On the other hand, you don’t want to give too much away, you want to protect your privacy. You want to draw a line between your public persona and your private self. That line is blurring more and more in today’s world but still you should set some limits.
The problems with sharing too much
Often we see the two extremes: oversharing and paranoia. While some share very intimate details about their lives others give away nothing.
There are two kinds of “enemies” online you have to watch out for: Humans and Machines.
Humans can be very opinionated, nasty and even aggressive but don’t take it personally. They are just reacting to some inner problem, it’s not usually about you. The good thing about humans is that they forget very quickly and they are usually self- centered so, don’t worry too much. It’s not about you, it’s about them.
- Trolls and haters. Don’t worry too much about these, they are a sign that you are beginning to build an audience, in every group, there are always rotten apples. You are nobody online until you get haters, take it as a compliment.
- Voyeurs and stalkers. Again, take it as a compliment. Don’t worry too much about them providing you are sensible.
- Predators. These could be dangerous, especially for children. You need to have total control over what your kids share online.
- Friends & family. These can be tricky. One thing is publishing for the world at large and another is knowing that your Mum, your son or your ex, will read it and find it offensive, distasteful or embarrassing.
- Bosses, coworkers and customers. Obviously, you have to be careful about this Don’t share anything that can damage your professional image or your company’s.
- Hackers. Avoid sharing bank or money details, location or any information that could be used for identity theft.

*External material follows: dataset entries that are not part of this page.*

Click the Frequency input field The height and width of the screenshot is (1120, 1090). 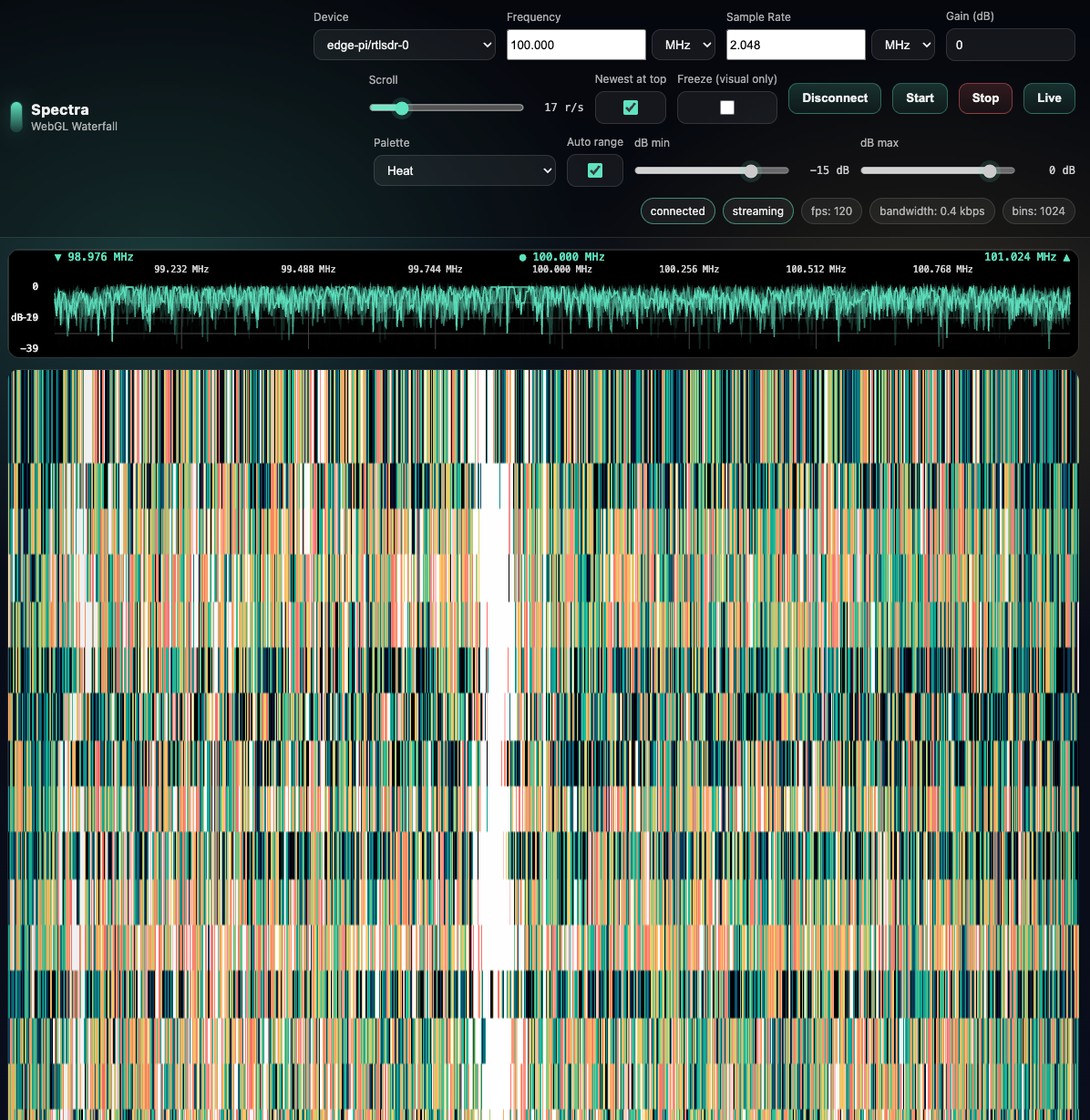(x=576, y=45)
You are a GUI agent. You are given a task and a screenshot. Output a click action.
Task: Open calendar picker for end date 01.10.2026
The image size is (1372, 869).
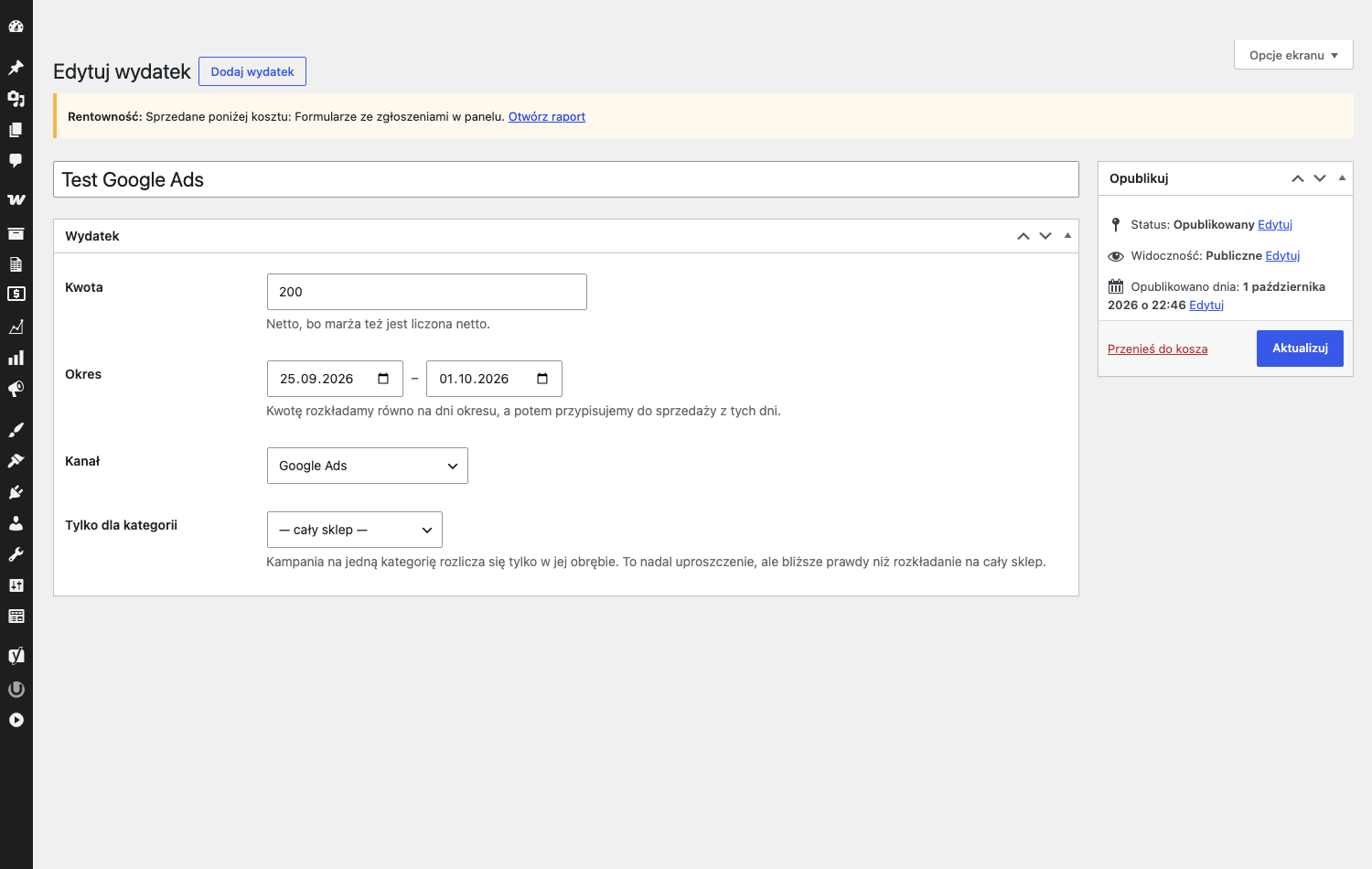click(542, 379)
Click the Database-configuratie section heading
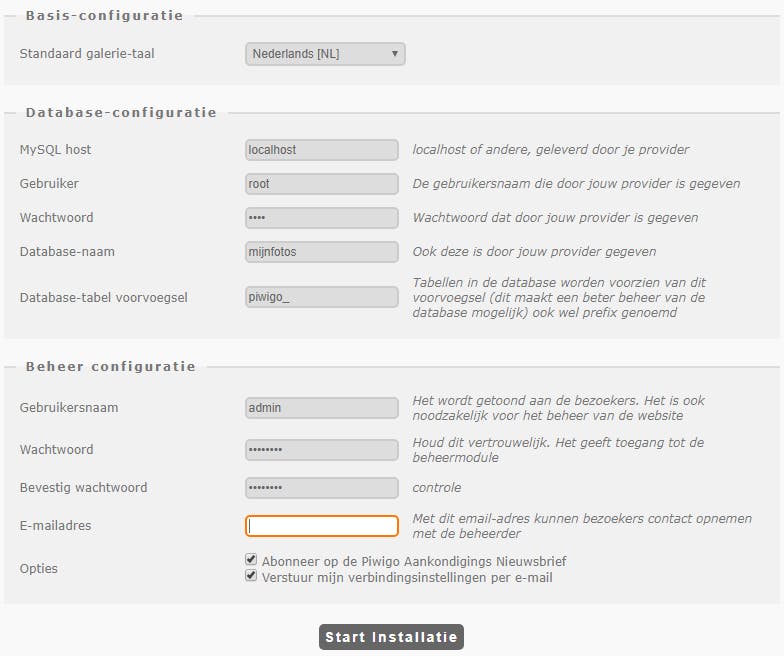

The problem with machines is that they never forget. Every single piece of data that they gather about you, is part of your digital profile forever, and your future self might not be as relaxed about what you share as you are now.
- AI. Your digital footprint is pervasive. The cloud has infinite and eternal memory. All this data is constantly digested and cross-checked by Machine Learning algorithms and it could be used in the future in ways we are not even aware of yet.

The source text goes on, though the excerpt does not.